→ Problem statement:
The records must be repeated exactly and in their entirety.

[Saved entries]
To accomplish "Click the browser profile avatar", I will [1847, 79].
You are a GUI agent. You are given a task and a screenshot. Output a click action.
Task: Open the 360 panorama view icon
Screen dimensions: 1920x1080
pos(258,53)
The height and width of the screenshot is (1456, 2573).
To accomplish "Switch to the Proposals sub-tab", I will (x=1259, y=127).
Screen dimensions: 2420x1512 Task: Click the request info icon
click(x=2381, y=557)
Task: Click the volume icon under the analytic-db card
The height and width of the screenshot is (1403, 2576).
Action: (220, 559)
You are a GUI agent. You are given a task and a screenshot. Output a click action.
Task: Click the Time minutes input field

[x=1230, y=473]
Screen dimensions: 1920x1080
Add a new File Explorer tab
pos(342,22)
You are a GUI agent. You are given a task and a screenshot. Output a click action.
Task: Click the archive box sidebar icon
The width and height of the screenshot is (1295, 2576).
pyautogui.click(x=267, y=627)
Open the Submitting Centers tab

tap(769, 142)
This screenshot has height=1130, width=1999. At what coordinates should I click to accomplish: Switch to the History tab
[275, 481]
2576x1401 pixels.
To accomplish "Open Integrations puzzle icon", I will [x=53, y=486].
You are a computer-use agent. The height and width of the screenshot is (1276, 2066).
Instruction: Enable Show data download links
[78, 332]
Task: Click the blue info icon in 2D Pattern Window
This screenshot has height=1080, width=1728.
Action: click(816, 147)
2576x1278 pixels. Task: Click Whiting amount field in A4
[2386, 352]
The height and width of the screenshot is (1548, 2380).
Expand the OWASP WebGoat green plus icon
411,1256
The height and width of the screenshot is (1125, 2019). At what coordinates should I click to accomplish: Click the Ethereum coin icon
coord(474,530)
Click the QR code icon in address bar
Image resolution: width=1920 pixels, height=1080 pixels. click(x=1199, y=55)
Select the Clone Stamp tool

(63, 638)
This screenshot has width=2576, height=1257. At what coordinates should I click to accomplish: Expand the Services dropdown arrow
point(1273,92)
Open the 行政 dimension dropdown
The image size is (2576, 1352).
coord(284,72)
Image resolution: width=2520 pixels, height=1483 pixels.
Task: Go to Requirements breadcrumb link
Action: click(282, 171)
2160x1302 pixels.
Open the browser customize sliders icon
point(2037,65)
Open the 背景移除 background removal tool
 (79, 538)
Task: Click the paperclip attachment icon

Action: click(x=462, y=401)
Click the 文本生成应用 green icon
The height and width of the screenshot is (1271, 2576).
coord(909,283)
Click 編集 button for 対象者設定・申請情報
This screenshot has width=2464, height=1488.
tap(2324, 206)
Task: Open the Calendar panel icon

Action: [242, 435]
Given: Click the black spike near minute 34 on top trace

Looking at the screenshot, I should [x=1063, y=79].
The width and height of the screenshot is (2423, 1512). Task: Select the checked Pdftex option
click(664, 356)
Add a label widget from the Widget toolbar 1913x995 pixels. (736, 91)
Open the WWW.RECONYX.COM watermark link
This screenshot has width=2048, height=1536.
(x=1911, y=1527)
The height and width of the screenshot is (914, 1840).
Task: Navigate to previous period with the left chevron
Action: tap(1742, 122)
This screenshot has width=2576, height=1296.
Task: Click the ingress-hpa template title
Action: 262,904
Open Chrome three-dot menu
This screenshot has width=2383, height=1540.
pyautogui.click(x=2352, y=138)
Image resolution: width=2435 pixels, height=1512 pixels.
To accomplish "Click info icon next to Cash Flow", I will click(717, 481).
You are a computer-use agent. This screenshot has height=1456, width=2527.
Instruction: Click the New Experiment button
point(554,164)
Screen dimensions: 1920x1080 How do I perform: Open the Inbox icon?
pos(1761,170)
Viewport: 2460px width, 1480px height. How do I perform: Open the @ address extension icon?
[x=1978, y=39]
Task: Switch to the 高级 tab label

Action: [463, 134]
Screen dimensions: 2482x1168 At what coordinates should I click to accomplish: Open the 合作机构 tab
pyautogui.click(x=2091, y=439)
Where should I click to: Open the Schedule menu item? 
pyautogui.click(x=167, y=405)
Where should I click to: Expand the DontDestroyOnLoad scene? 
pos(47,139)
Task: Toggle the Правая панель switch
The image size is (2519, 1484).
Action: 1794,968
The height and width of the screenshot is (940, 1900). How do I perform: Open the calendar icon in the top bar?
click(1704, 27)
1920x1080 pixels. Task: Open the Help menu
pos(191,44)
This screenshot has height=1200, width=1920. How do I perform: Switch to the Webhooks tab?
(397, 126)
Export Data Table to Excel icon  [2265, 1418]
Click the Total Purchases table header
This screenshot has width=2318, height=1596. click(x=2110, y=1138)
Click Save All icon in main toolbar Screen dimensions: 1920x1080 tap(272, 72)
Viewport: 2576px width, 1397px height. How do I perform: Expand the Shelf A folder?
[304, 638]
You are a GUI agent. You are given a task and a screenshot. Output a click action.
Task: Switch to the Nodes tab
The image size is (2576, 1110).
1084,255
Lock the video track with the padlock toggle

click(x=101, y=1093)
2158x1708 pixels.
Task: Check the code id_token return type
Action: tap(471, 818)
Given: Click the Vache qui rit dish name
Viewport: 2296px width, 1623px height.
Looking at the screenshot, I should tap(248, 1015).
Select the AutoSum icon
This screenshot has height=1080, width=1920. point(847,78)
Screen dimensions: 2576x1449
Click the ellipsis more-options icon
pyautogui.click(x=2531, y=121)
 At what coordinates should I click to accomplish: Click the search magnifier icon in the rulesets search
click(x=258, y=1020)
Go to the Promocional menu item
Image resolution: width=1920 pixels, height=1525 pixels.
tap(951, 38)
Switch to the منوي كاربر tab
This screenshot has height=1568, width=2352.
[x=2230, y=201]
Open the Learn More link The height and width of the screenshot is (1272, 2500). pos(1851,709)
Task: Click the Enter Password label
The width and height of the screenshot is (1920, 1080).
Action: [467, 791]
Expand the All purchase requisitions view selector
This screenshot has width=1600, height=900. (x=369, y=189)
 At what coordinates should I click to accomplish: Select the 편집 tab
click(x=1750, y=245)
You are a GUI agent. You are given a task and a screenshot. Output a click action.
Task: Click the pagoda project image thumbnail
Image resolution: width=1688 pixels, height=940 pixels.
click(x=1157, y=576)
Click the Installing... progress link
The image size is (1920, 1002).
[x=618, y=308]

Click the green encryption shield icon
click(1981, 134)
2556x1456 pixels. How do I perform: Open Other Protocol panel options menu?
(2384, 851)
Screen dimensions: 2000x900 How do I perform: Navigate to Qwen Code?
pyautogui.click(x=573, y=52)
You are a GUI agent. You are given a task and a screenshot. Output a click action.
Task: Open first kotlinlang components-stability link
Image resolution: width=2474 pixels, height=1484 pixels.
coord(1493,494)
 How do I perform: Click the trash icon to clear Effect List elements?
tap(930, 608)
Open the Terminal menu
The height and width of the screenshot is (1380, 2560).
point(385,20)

→ Result for this task:
To accomplish "Click the browser profile avatar", I will [1847, 79].
You are a GUI agent. You are given a task and a screenshot. Output a click action.
Task: Open the 360 panorama view icon
Screen dimensions: 1920x1080
pos(258,53)
The height and width of the screenshot is (1456, 2573).
To accomplish "Switch to the Proposals sub-tab", I will (x=1259, y=127).
Screen dimensions: 2420x1512 Task: Click the request info icon
click(x=2381, y=557)
Task: Click the volume icon under the analytic-db card
The height and width of the screenshot is (1403, 2576).
Action: (220, 559)
You are a GUI agent. You are given a task and a screenshot. Output a click action.
Task: Click the Time minutes input field

[x=1230, y=473]
Screen dimensions: 1920x1080
Add a new File Explorer tab
pos(342,22)
You are a GUI agent. You are given a task and a screenshot. Output a click action.
Task: Click the archive box sidebar icon
The width and height of the screenshot is (1295, 2576).
pyautogui.click(x=267, y=627)
Open the Submitting Centers tab

tap(769, 142)
This screenshot has height=1130, width=1999. At what coordinates should I click to accomplish: Switch to the History tab
[275, 481]
2576x1401 pixels.
To accomplish "Open Integrations puzzle icon", I will [x=53, y=486].
You are a computer-use agent. The height and width of the screenshot is (1276, 2066).
Instruction: Enable Show data download links
[78, 332]
Task: Click the blue info icon in 2D Pattern Window
This screenshot has height=1080, width=1728.
Action: click(816, 147)
2576x1278 pixels. Task: Click Whiting amount field in A4
[2386, 352]
The height and width of the screenshot is (1548, 2380).
Expand the OWASP WebGoat green plus icon
411,1256
The height and width of the screenshot is (1125, 2019). At what coordinates should I click to accomplish: Click the Ethereum coin icon
coord(474,530)
Click the QR code icon in address bar
Image resolution: width=1920 pixels, height=1080 pixels. click(x=1199, y=55)
Select the Clone Stamp tool

(63, 638)
This screenshot has width=2576, height=1257. At what coordinates should I click to accomplish: Expand the Services dropdown arrow
point(1273,92)
Open the 行政 dimension dropdown
The image size is (2576, 1352).
coord(284,72)
Image resolution: width=2520 pixels, height=1483 pixels.
Task: Go to Requirements breadcrumb link
Action: click(282, 171)
2160x1302 pixels.
Open the browser customize sliders icon
point(2037,65)
Open the 背景移除 background removal tool
 (79, 538)
Task: Click the paperclip attachment icon

Action: click(x=462, y=401)
Click the 文本生成应用 green icon
The height and width of the screenshot is (1271, 2576).
coord(909,283)
Click 編集 button for 対象者設定・申請情報
This screenshot has width=2464, height=1488.
tap(2324, 206)
Task: Open the Calendar panel icon

Action: [242, 435]
Given: Click the black spike near minute 34 on top trace

Looking at the screenshot, I should [x=1063, y=79].
The width and height of the screenshot is (2423, 1512). Task: Select the checked Pdftex option
click(664, 356)
Add a label widget from the Widget toolbar 1913x995 pixels. (736, 91)
Open the WWW.RECONYX.COM watermark link
This screenshot has width=2048, height=1536.
(x=1911, y=1527)
The height and width of the screenshot is (914, 1840).
Task: Navigate to previous period with the left chevron
Action: tap(1742, 122)
This screenshot has width=2576, height=1296.
Task: Click the ingress-hpa template title
Action: 262,904
Open Chrome three-dot menu
This screenshot has width=2383, height=1540.
pyautogui.click(x=2352, y=138)
Image resolution: width=2435 pixels, height=1512 pixels.
To accomplish "Click info icon next to Cash Flow", I will click(717, 481).
You are a computer-use agent. This screenshot has height=1456, width=2527.
Instruction: Click the New Experiment button
point(554,164)
Screen dimensions: 1920x1080 How do I perform: Open the Inbox icon?
pos(1761,170)
Viewport: 2460px width, 1480px height. How do I perform: Open the @ address extension icon?
[x=1978, y=39]
Task: Switch to the 高级 tab label

Action: [463, 134]
Screen dimensions: 2482x1168 At what coordinates should I click to accomplish: Open the 合作机构 tab
pyautogui.click(x=2091, y=439)
Where should I click to: Open the Schedule menu item? 
pyautogui.click(x=167, y=405)
Where should I click to: Expand the DontDestroyOnLoad scene? 
pos(47,139)
Task: Toggle the Правая панель switch
The image size is (2519, 1484).
Action: 1794,968
The height and width of the screenshot is (940, 1900). How do I perform: Open the calendar icon in the top bar?
click(1704, 27)
1920x1080 pixels. Task: Open the Help menu
pos(191,44)
This screenshot has height=1200, width=1920. How do I perform: Switch to the Webhooks tab?
(397, 126)
Export Data Table to Excel icon  [2265, 1418]
Click the Total Purchases table header
This screenshot has width=2318, height=1596. click(x=2110, y=1138)
Click Save All icon in main toolbar Screen dimensions: 1920x1080 tap(272, 72)
Viewport: 2576px width, 1397px height. How do I perform: Expand the Shelf A folder?
[304, 638]
You are a GUI agent. You are given a task and a screenshot. Output a click action.
Task: Switch to the Nodes tab
The image size is (2576, 1110).
1084,255
Lock the video track with the padlock toggle

click(x=101, y=1093)
2158x1708 pixels.
Task: Check the code id_token return type
Action: tap(471, 818)
Given: Click the Vache qui rit dish name
Viewport: 2296px width, 1623px height.
Looking at the screenshot, I should tap(248, 1015).
Select the AutoSum icon
This screenshot has height=1080, width=1920. point(847,78)
Screen dimensions: 2576x1449
Click the ellipsis more-options icon
pyautogui.click(x=2531, y=121)
 At what coordinates should I click to accomplish: Click the search magnifier icon in the rulesets search
click(x=258, y=1020)
Go to the Promocional menu item
Image resolution: width=1920 pixels, height=1525 pixels.
tap(951, 38)
Switch to the منوي كاربر tab
This screenshot has height=1568, width=2352.
[x=2230, y=201]
Open the Learn More link The height and width of the screenshot is (1272, 2500). pos(1851,709)
Task: Click the Enter Password label
The width and height of the screenshot is (1920, 1080).
Action: [467, 791]
Expand the All purchase requisitions view selector
This screenshot has width=1600, height=900. (x=369, y=189)
 At what coordinates should I click to accomplish: Select the 편집 tab
click(x=1750, y=245)
You are a GUI agent. You are given a task and a screenshot. Output a click action.
Task: Click the pagoda project image thumbnail
Image resolution: width=1688 pixels, height=940 pixels.
click(x=1157, y=576)
Click the Installing... progress link
The image size is (1920, 1002).
[x=618, y=308]

Click the green encryption shield icon
click(1981, 134)
2556x1456 pixels. How do I perform: Open Other Protocol panel options menu?
(2384, 851)
Screen dimensions: 2000x900 How do I perform: Navigate to Qwen Code?
pyautogui.click(x=573, y=52)
You are a GUI agent. You are given a task and a screenshot. Output a click action.
Task: Open first kotlinlang components-stability link
Image resolution: width=2474 pixels, height=1484 pixels.
coord(1493,494)
 How do I perform: Click the trash icon to clear Effect List elements?
tap(930, 608)
Open the Terminal menu
The height and width of the screenshot is (1380, 2560).
point(385,20)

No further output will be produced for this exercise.